だんだんと太陽も降りてきて周囲がオレンジ色に染まり出している。
そのとき、蓮人達の頭の上を飛んでいる鳥から、一際高いピューイという鳴き声が聞こえた。
その鳴き声が合図になったかのように、蓮人とモンスターは同時に駆け出す。
地面を蹴ったタイミングは同時だった。
しかし、モンスターが1メートルを移動する間に蓮人は疾風の如きスピードで4メートル以上進み、既にモンスターの懐へ潜り込んでいる。

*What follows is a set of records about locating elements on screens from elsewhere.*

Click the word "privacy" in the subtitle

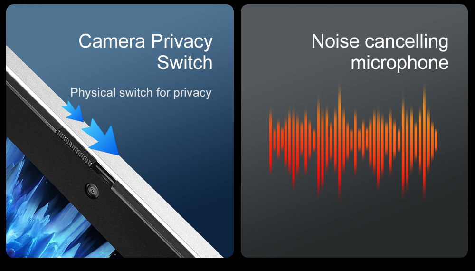192,93
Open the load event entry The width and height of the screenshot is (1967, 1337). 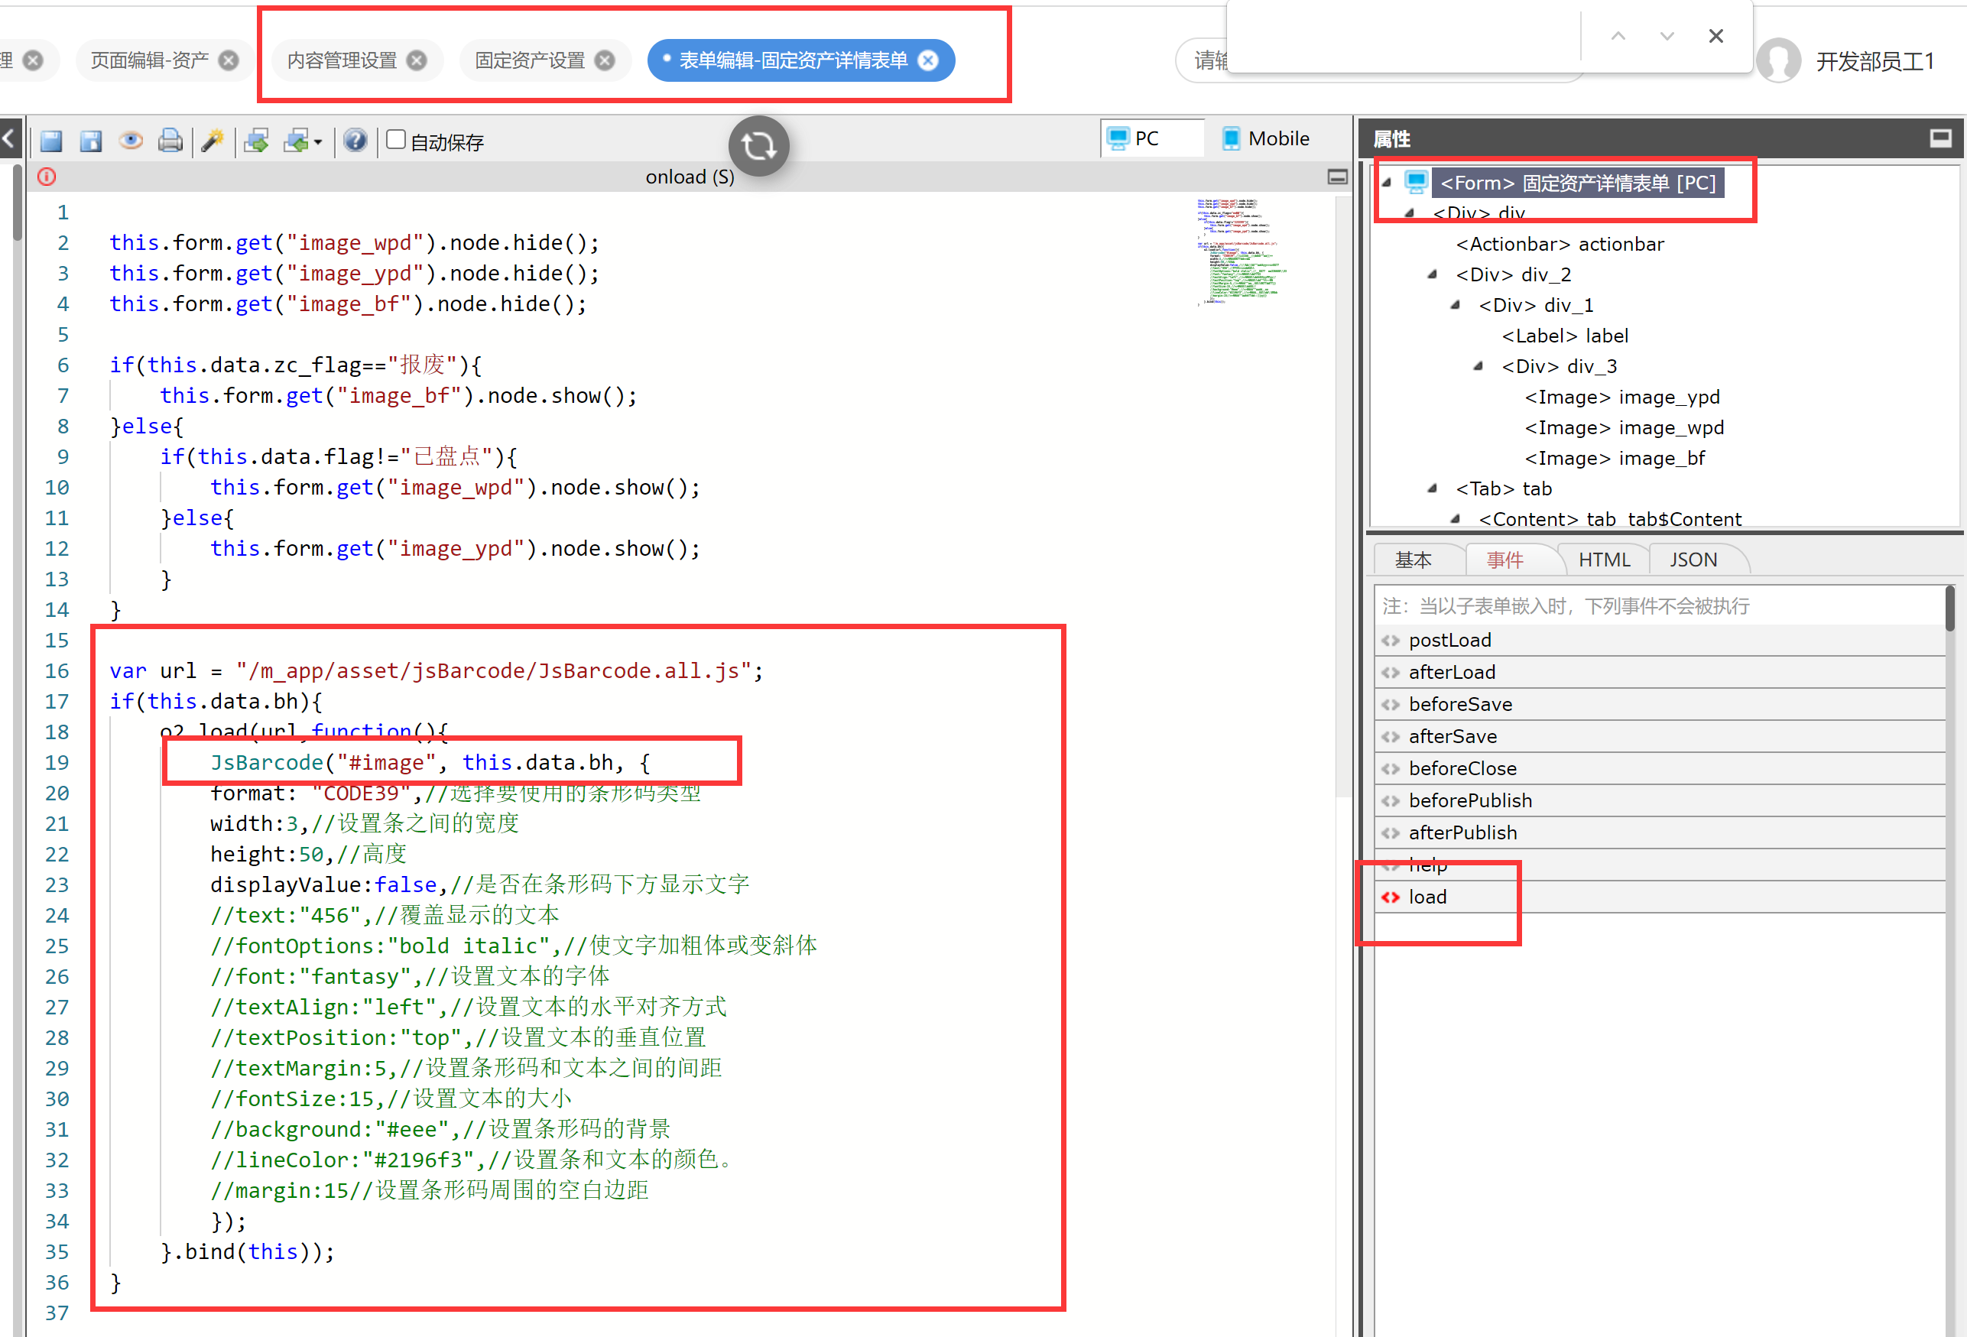1427,897
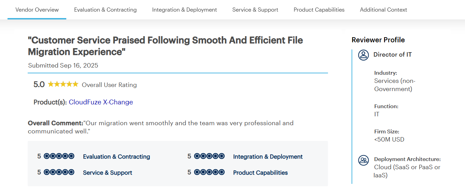Click the Director of IT profile icon
Viewport: 465px width, 190px height.
(x=364, y=55)
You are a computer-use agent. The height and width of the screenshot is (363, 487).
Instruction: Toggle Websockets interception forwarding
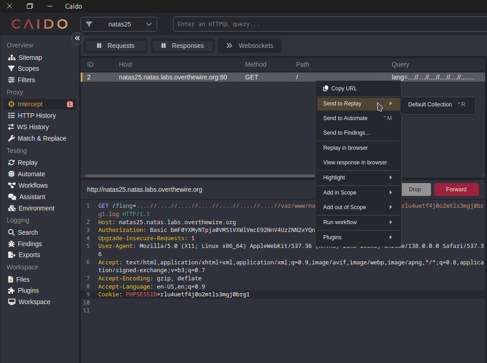click(249, 46)
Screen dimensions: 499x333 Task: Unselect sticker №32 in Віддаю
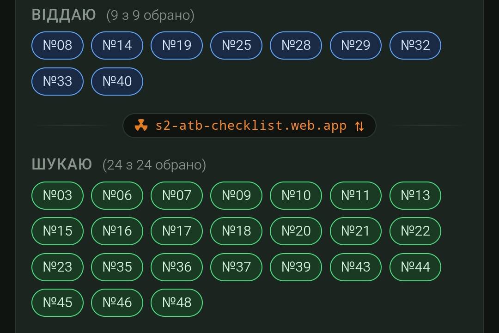coord(415,45)
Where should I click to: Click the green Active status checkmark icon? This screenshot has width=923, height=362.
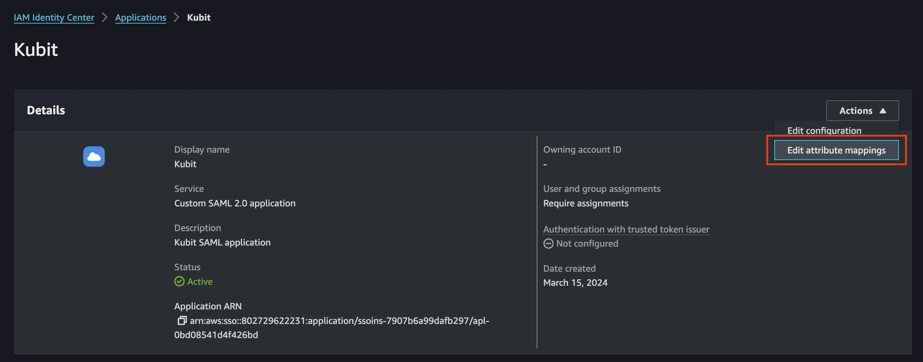pyautogui.click(x=179, y=281)
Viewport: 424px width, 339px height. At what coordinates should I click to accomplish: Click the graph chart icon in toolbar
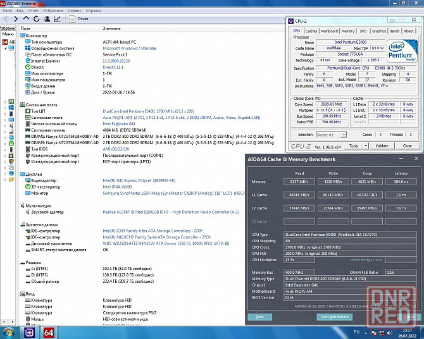click(57, 19)
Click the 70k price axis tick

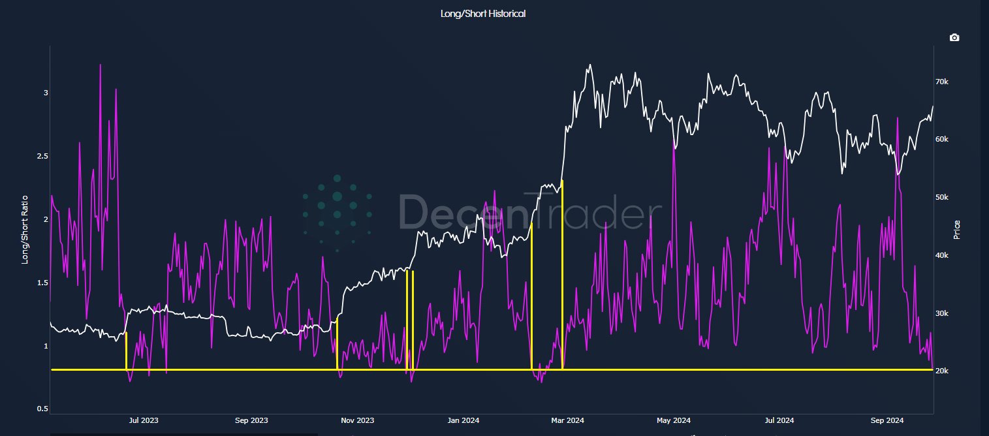pyautogui.click(x=941, y=82)
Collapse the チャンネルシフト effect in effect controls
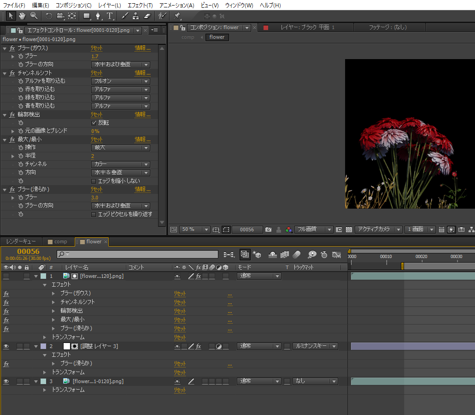The width and height of the screenshot is (475, 415). coord(5,73)
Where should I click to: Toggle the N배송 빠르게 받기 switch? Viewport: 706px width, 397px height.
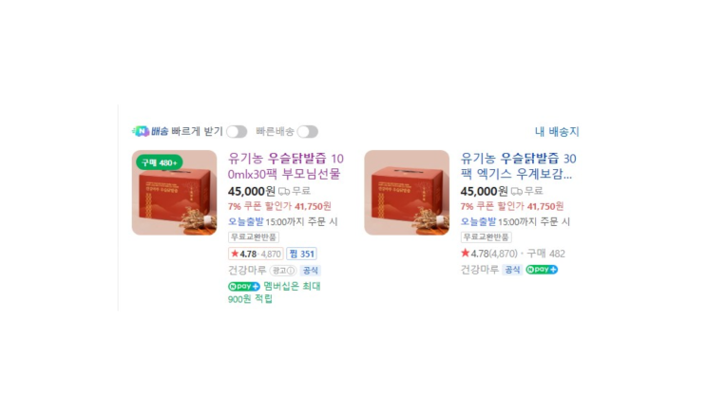237,131
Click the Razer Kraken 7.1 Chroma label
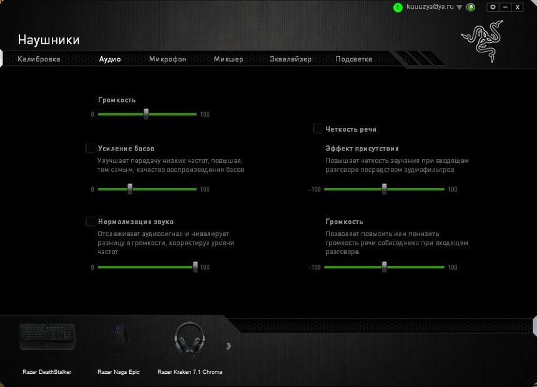Viewport: 537px width, 387px height. pyautogui.click(x=190, y=371)
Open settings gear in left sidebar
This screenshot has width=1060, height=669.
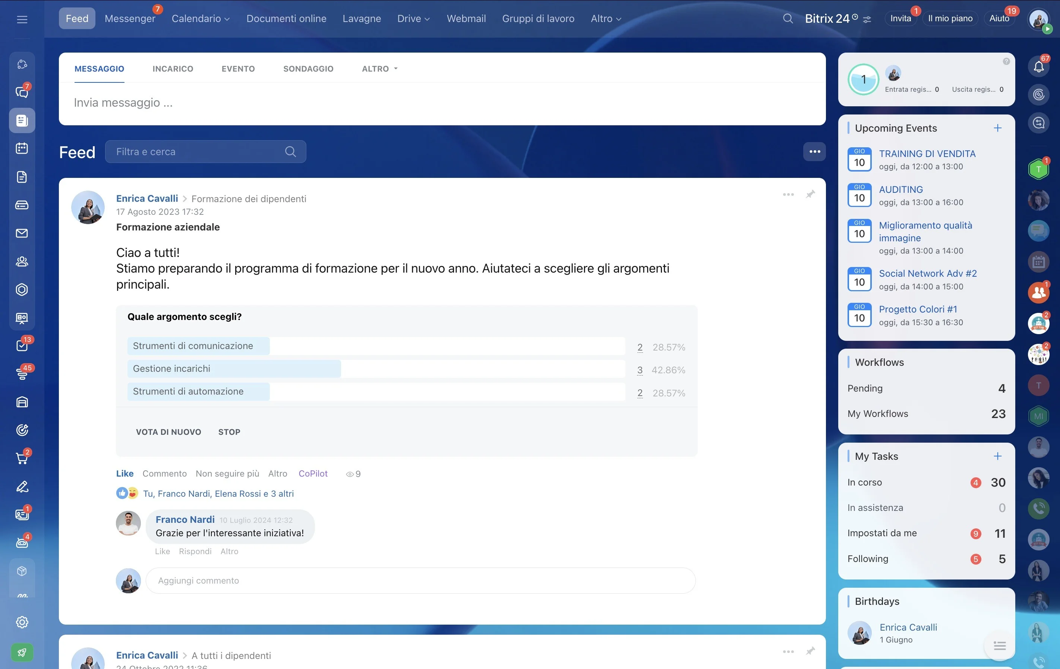pos(22,622)
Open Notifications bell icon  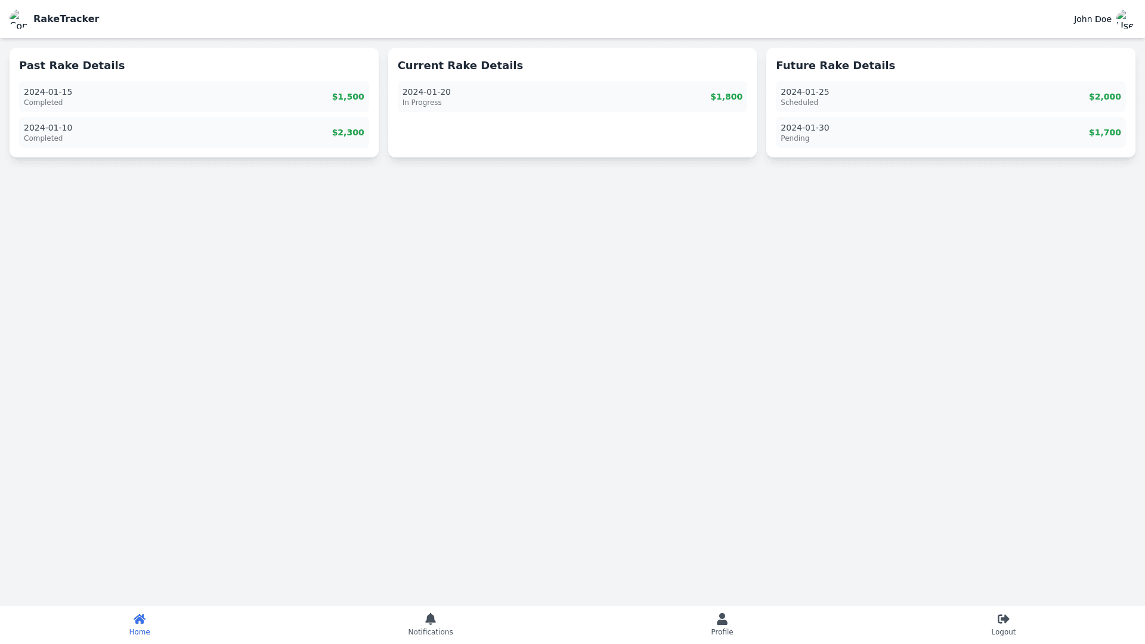(431, 619)
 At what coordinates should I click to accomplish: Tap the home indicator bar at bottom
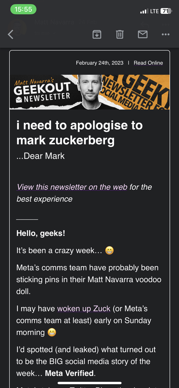[90, 383]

そのまま刀から放たれている白い光がモンスターの胴へと一閃された。
そのまま蓮人は駆け抜けていく。
ワンテンポ遅れてモンスターは大太刀を取り落として地面に膝をついている。対して蓮人は刀を鞘に直してニコリと笑顔を浮かべている。
そしてモンスターに近づいて肩に手を当てた。
「やっぱ、お前強いわ」
そう言って蓮人は地面に倒れて気を失った。
「いてててて」
蓮人は痛む体を無理矢理に起こす。
周りにはリーとポチ、そして正座してこちらを向いているモンスターがいる。
「あれ、俺負けたのか……」
「勝負には勝ったけど戦いには負けたってやつですね」
リーは少し呆れたような、そして怒ったような顔でそう言ってくる。
蓮人はいきなりそんな事を言われても訳が分からないのでリーに尋ねる。
「最後の勝負は蓮人さんがモンスターの胴に刀を入れて勝ちました。でもその後気を失って倒れたのはモンスターじゃなくて蓮人さんなんです! だから勝負には勝ったけど戦いには負けたって言ったんです!」
そう言ってリーは蓮人の頭にチョップをかます。
「……本当に、心配かけないでくださいね」
リーは涙目になりながらそう言ってくる。
蓮人はそんなリーの頭を撫でながら一言謝った。
一段落した後、蓮人は正座したまま待機しているモンスターに向かい合う。
「リーにもああ言われたことだし、引き分けってことでどうだ?」
モンスターはキョトンとした顔をしているがすぐに笑みを浮かべたような気がした。
そして蓮人に向けて頭が地面につくほど下げてから立ち上がり、森の方へ歩き出す。
その後ろ姿を見て、蓮人は思わず声をかけてしまう。
「お前はこれからはモンスターじゃない! ムサシだ! また勝負しようぜ!」
ムサシという名前を蓮人が言った瞬間、白い光が覆った。
そして声をかけられた元モンスター、ムサシはこちらを振り向いた。
「吾輩の名はムサシだ! いつでも尋常に御相手いたす!」
さっきまでは話すことが出来なかったはずのムサシが流暢に話したのだった。
それに驚いて声が出ない間に森の奥へ姿を消していた。
「い、今喋ったよな……?」
蓮人がそばに居るリーとポチに問いかける。
2人とも信じられないという顔をしながら首を縦に振っている。
「俺が名前付けたからか?まあ何にせよ、これでまたいつか戦えるな。今から楽しみだ」
蓮人は嬉しくてたまらないという笑みを浮かべている。
「だからってまた倒れたりしないでくださいね!」
そんな蓮人の様子を見たリーは注意する。
そんなやり取りにポチや他の獣人族も笑って見ているのだった。
そんなこんなで無事にとは言いきれないが1日が終わる。
昨日はポチの家でのパーティーだったが、今日は蓮人達の活躍を祝ってくれることになり、村をあげてのパーティーとなった。
「あー、腹減ったなぁ」
「おいらも腹減った!」
蓮人とポチは2人でお腹を鳴らしながらパーティーが始まるのを待つのだった。